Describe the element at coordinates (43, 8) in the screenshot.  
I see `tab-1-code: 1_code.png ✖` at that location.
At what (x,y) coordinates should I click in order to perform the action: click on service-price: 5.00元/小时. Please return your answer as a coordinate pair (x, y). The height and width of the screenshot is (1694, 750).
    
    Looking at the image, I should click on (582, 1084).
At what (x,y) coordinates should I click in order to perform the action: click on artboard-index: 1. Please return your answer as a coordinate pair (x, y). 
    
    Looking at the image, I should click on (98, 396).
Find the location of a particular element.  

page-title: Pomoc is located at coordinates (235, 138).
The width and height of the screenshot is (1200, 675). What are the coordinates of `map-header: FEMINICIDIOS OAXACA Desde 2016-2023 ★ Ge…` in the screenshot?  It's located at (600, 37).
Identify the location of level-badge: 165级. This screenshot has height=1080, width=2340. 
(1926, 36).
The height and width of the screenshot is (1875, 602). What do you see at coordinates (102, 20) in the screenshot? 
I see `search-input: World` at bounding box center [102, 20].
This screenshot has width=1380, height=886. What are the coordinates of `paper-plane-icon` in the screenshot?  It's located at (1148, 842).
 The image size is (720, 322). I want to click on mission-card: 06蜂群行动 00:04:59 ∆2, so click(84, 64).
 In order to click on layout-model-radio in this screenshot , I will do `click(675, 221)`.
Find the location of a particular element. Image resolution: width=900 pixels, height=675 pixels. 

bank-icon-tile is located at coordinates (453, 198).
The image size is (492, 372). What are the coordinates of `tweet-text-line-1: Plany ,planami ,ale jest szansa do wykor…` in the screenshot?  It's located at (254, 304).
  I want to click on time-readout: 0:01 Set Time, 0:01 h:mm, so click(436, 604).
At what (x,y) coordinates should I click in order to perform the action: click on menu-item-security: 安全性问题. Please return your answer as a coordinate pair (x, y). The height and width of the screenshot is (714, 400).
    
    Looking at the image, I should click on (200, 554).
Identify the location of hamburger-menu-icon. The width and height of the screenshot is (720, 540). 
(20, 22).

※

* [TO DO] Copy the items above word for word, starting at the very first line and ending with the line that contains "The width and height of the screenshot is (1200, 675).", including both.

* [RESPONSE BELOW]
Describe the element at coordinates (43, 8) in the screenshot.  
I see `tab-1-code: 1_code.png ✖` at that location.
At what (x,y) coordinates should I click in order to perform the action: click on service-price: 5.00元/小时. Please return your answer as a coordinate pair (x, y). The height and width of the screenshot is (1694, 750).
    
    Looking at the image, I should click on (582, 1084).
At what (x,y) coordinates should I click in order to perform the action: click on artboard-index: 1. Please return your answer as a coordinate pair (x, y). 
    
    Looking at the image, I should click on (98, 396).
Find the location of a particular element.  

page-title: Pomoc is located at coordinates (235, 138).
The width and height of the screenshot is (1200, 675). What are the coordinates of `map-header: FEMINICIDIOS OAXACA Desde 2016-2023 ★ Ge…` in the screenshot?  It's located at (600, 37).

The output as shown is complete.